BEGIN Data supplied

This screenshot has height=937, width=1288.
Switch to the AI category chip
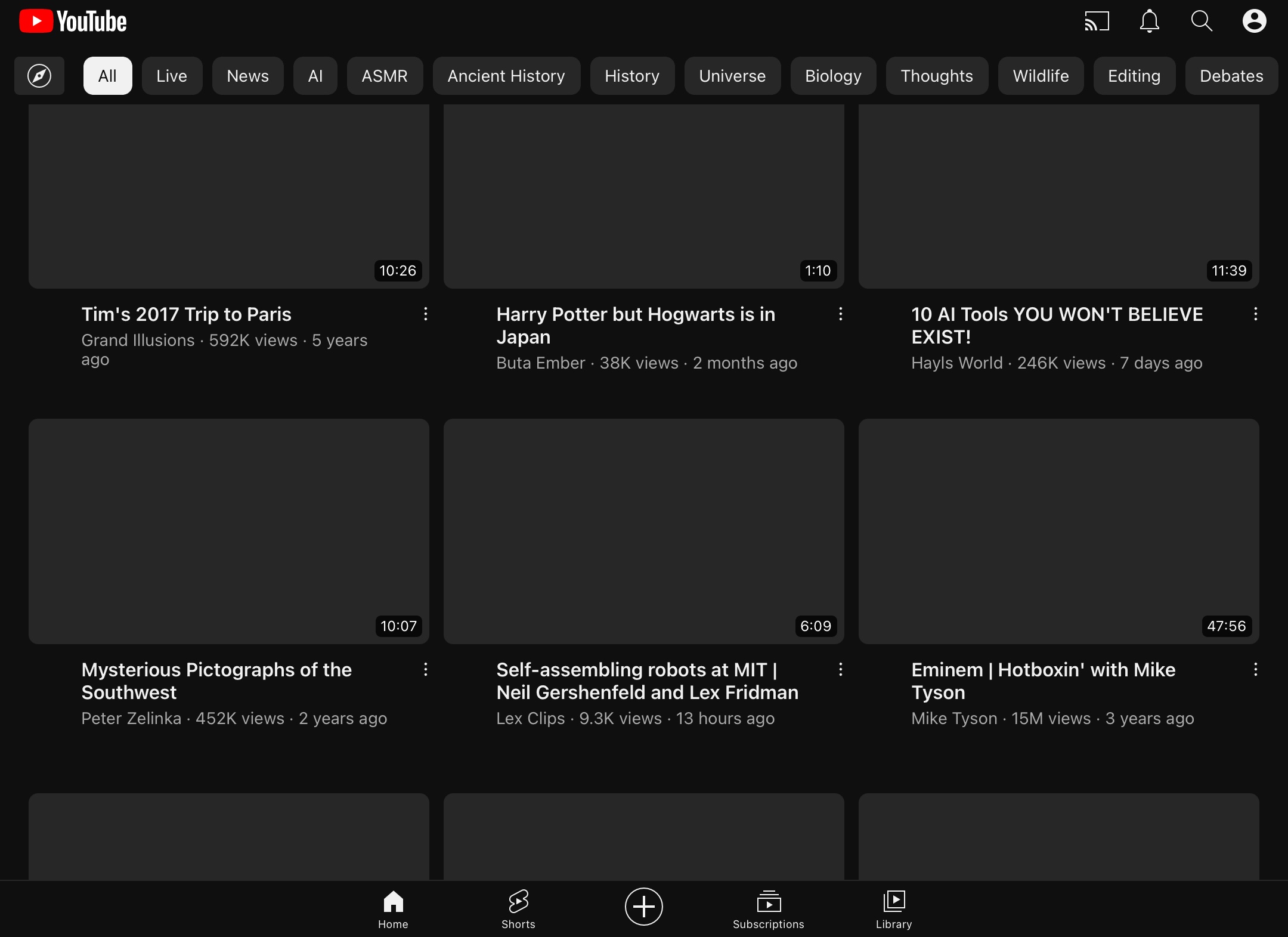coord(315,76)
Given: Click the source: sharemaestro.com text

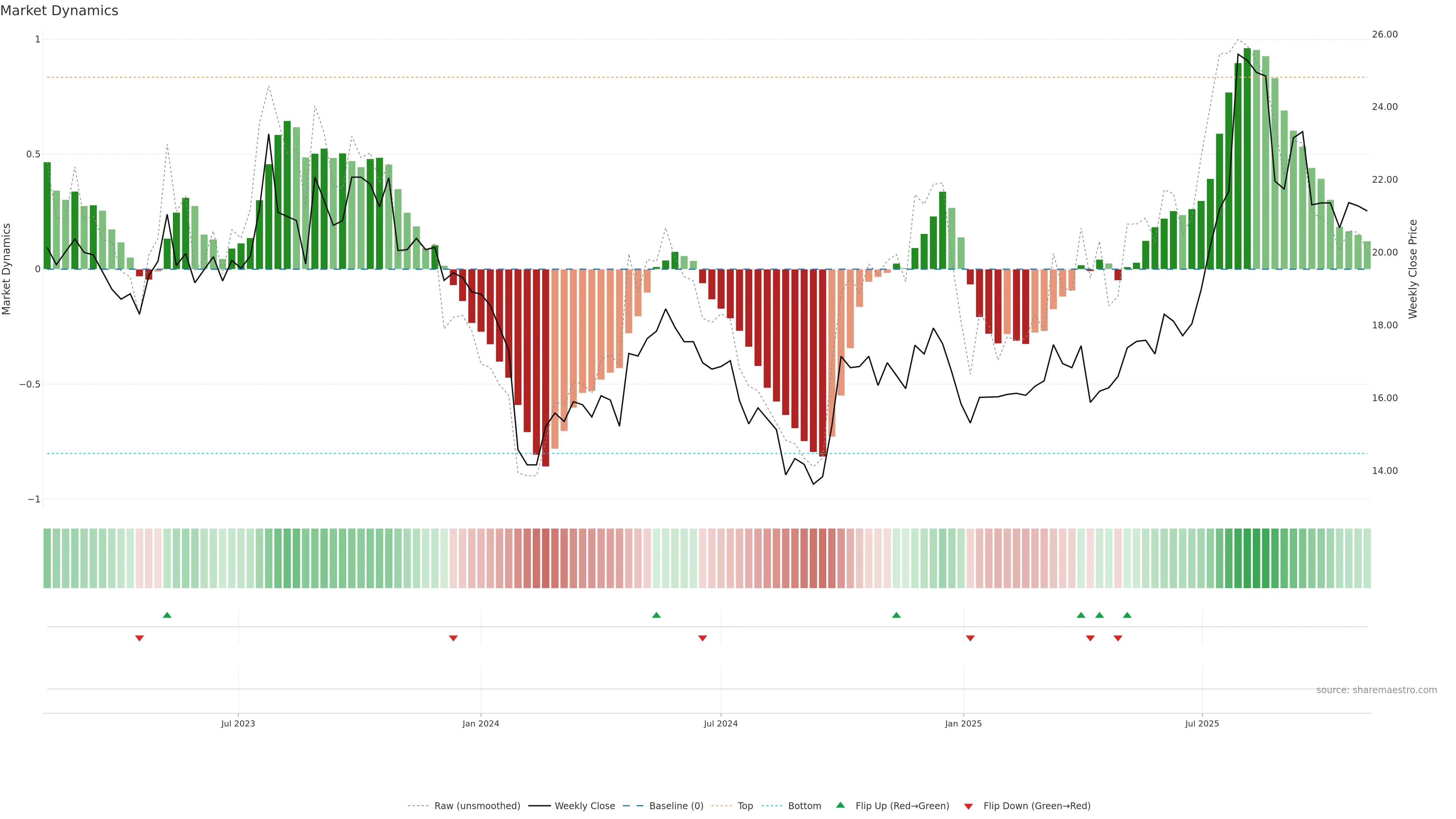Looking at the screenshot, I should (1376, 690).
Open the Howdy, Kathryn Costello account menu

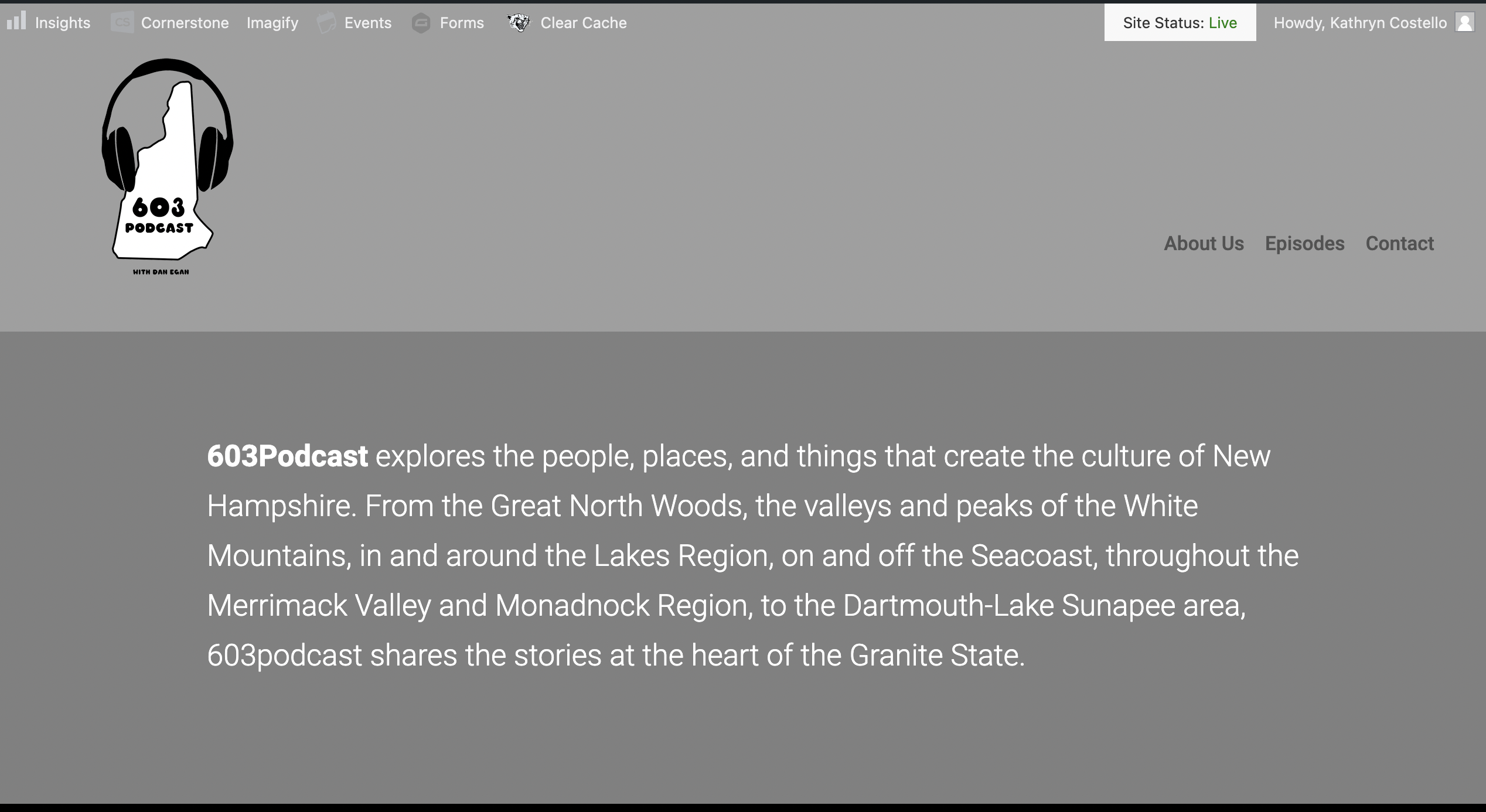click(x=1359, y=23)
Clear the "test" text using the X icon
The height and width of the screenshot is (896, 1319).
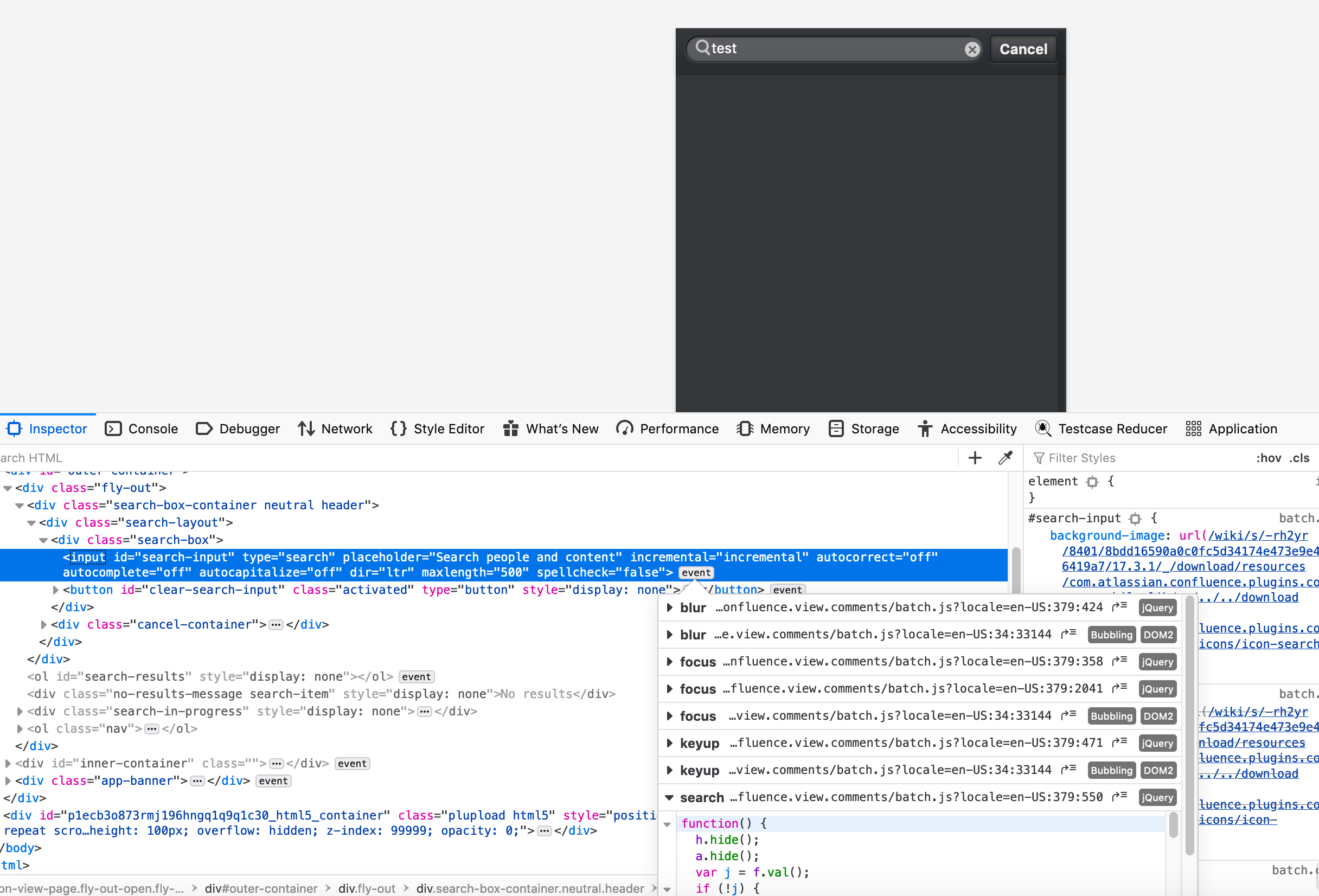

END Data supplied

**Task instructions:**
Write the entries out again exactly as they appear, with the pictures omitted.

**Solution:**
This screenshot has height=937, width=1288.
Switch to the AI category chip
coord(315,76)
Given: Click the source: sharemaestro.com text

Looking at the screenshot, I should (1376, 690).
Open the Howdy, Kathryn Costello account menu

click(x=1359, y=23)
Clear the "test" text using the X icon
The height and width of the screenshot is (896, 1319).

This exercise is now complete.